Venous thromboembolism (VTE) is a frequent complication of cancer, however the risk is highly variable among individuals depending on various factors, including types of cancer. To enable a personalized risk prediction of VTE we developed and externally validated a clinical prediction model for cancer-associated VTE.
The prospective Vienna Cancer and Thrombosis Study (CATS, n=1,423) was used for model development, and the prospective Multinational cohort study to Identify Cancer patients at risk of VTE (MICA, n=832) was used for external validation. Primary outcome was objectively confirmed VTE at 6 months. The cumulative 6-month VTE risk was 5·7% in CATS (95% CI: 4·5-6·9), and 6·3% (95%CI: 4·7-8·2) in MICA. Tumor sites were categorized into low/intermediate, high, and very high VTE categories. Predictive variables were selected from a broad set of clinical and laboratory factors.
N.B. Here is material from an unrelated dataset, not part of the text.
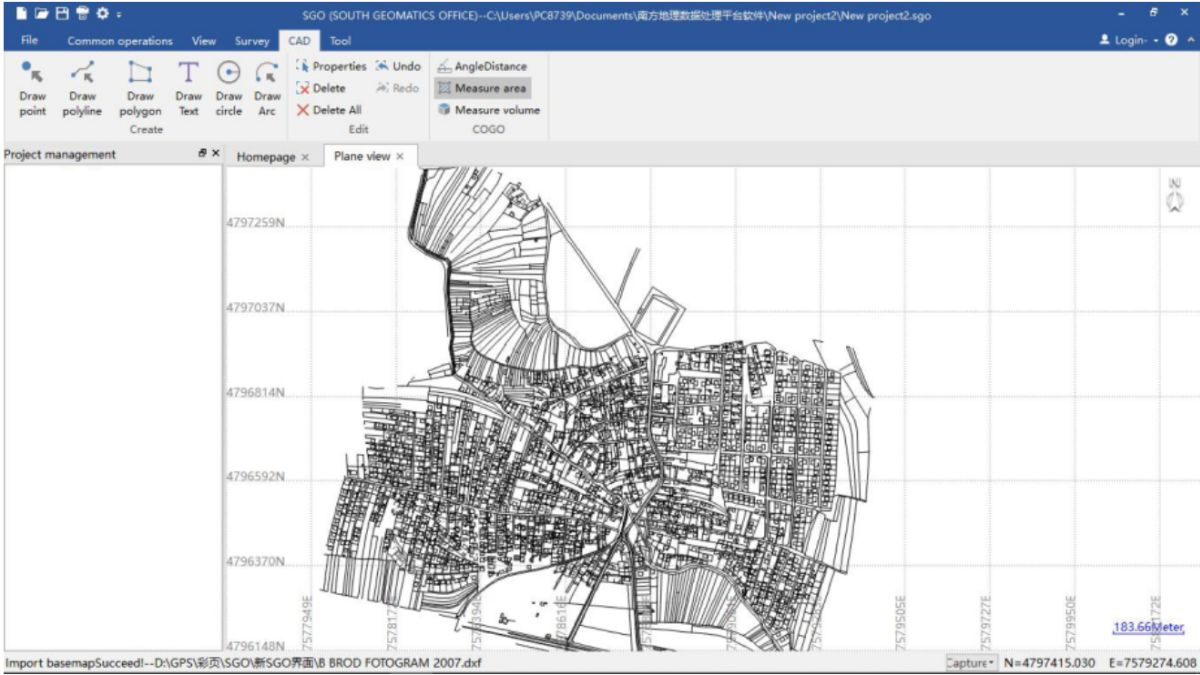Open the help question mark icon

[x=1171, y=40]
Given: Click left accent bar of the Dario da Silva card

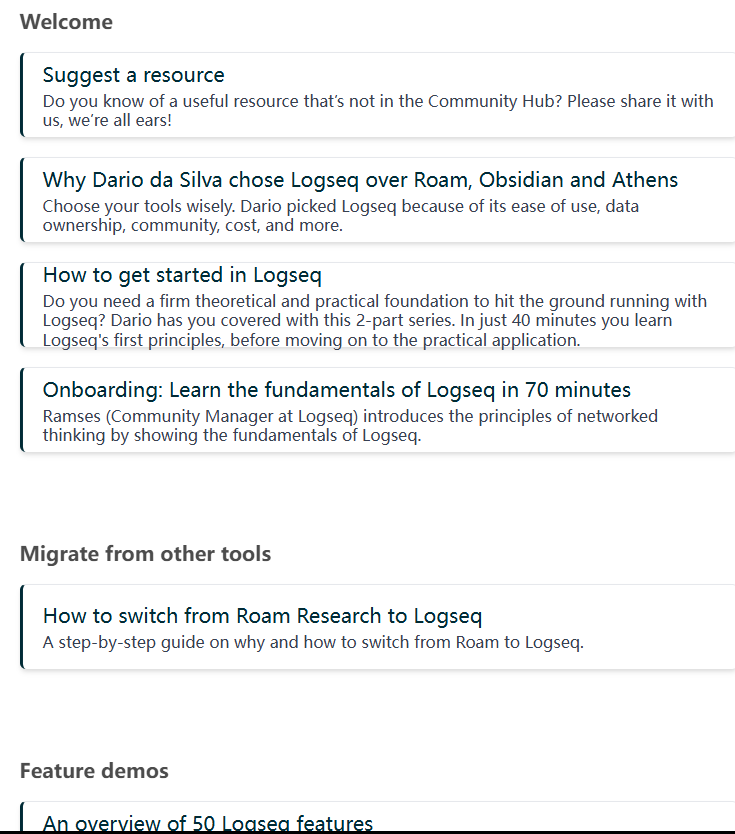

The final prediction model included two variables: tumor site category (hazard ratio for “high” vs. “low/intermediate”, and “very high” versus “high” VTE-risk tumor site=1·96 (95% CI: 1·41-2·72, p=0·0001). and D-Dimer (hazard ratio per doubling=1·32, 95% CI: 1·12-1·56, p=0·001). The C-Indices of the model were 0·66 (95%: 0·63-0·67) in internal validation (CATS), and 0·68 (95%: 0·62-0·74) in external validation (MICA), respectively. The clinical prediction model was adequately calibrated in both cohorts.
An externally-validated clinical prediction model incorporating only one clinical factor (tumor site category) and one biomarker (D-Dimer) predicts the risk of VTE in ambulatory patients with solid cancers. This simple model considerably improves on previous models for predicting cancer-associated VTE, and can aid physicians in selecting patients who will likely benefit from thromboprophylaxis.